The remaining 17.99 percent, or 437.6 trillion won, was put in riskier investments, including equities and derivative financial products, over the same period.

The ratio of safe investments to local households’ combined assets still stayed around the 80 percent mark, which it has done now for five straight quarters.

Market observers said the Q3 figure resembles the Q4 data from the 2008 financial crisis, when the ratio of households’ safe assets rose to 83.63 percent.

Market observers said growing uncertainty over the global economic outlook and falling real estate prices coupled with sluggish domestic demand in Korea have forced investors to make a beeline for safe havens again.

“Falling real estate prices usually lead investors to be more risk adverse, and the economic slowdown has further dampened investor sentiment,” said Choi Un-seon, an analyst at LIG Securities.
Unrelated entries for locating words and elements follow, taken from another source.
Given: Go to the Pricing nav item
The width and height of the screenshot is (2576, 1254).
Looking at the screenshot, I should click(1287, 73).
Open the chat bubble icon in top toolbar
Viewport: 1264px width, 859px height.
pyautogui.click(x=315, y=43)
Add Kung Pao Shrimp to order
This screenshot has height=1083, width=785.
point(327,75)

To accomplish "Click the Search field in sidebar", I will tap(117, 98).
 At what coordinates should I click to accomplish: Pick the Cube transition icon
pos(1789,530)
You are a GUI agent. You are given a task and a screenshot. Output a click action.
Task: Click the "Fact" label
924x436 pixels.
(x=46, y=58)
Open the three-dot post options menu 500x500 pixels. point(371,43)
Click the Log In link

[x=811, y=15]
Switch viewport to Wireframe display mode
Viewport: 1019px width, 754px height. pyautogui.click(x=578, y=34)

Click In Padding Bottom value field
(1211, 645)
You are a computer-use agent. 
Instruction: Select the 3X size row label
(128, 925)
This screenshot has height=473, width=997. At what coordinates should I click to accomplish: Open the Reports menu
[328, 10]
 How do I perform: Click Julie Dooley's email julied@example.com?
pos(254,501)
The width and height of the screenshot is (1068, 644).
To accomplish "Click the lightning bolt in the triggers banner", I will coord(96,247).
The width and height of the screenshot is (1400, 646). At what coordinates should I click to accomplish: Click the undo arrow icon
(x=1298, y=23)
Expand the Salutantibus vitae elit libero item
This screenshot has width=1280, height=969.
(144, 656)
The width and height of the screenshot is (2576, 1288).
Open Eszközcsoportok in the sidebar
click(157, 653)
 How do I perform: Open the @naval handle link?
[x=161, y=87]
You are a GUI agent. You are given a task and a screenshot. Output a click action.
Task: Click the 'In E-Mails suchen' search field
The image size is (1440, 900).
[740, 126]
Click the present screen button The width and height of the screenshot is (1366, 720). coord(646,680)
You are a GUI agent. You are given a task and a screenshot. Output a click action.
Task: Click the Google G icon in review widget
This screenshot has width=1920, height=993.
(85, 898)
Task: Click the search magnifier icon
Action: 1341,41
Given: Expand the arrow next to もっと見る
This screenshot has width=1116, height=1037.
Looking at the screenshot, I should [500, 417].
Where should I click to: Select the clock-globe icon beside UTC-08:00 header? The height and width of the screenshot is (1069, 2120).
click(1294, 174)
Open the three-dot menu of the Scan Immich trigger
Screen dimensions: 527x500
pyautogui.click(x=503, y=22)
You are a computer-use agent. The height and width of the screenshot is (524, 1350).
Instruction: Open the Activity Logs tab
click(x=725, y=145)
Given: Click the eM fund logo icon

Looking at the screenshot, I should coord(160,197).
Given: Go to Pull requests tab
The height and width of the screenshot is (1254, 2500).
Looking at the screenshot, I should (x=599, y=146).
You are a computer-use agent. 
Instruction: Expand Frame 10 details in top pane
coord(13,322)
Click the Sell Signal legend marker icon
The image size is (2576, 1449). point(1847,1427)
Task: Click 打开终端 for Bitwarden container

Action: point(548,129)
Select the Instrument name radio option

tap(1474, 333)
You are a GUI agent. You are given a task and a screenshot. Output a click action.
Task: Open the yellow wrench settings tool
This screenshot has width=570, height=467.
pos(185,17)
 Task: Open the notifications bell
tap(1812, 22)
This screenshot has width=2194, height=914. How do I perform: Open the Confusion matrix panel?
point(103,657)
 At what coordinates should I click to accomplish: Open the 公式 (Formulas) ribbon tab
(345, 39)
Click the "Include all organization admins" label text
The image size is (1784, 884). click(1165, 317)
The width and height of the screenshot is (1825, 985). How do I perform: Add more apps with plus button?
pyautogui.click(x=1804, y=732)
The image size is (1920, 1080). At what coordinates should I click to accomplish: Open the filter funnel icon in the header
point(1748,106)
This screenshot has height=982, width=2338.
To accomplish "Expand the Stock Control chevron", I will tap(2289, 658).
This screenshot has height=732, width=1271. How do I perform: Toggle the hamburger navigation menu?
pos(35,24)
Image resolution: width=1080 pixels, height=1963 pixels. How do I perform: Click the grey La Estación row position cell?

Experts said Korean households sticking with low-risk investments is far different from the trend witnessed in global financial markets, where some low-risk assets are gradually moving to risk-weighted assets with the expansion of global liquidity.

When local households’ holdings of equities decreased to 437.6 trillion won in Q3, down from 439.2 trillion won tallied in Q1, their holdings of bond assets reached 226.2 trillion won in Q3, up from 210.6 trillion won in Q1.

While market observers anticipated a recovery in investor sentiment in the local financial market given that the Kospi broke the 2,000 mark for the first time in three months last Thursday despite North Korea’s surprise rocket launch on Wednesday, they said it will take some time for Korean households to switch to risk-prone assets. It will take a while for the expansion on liquidity to flow into households.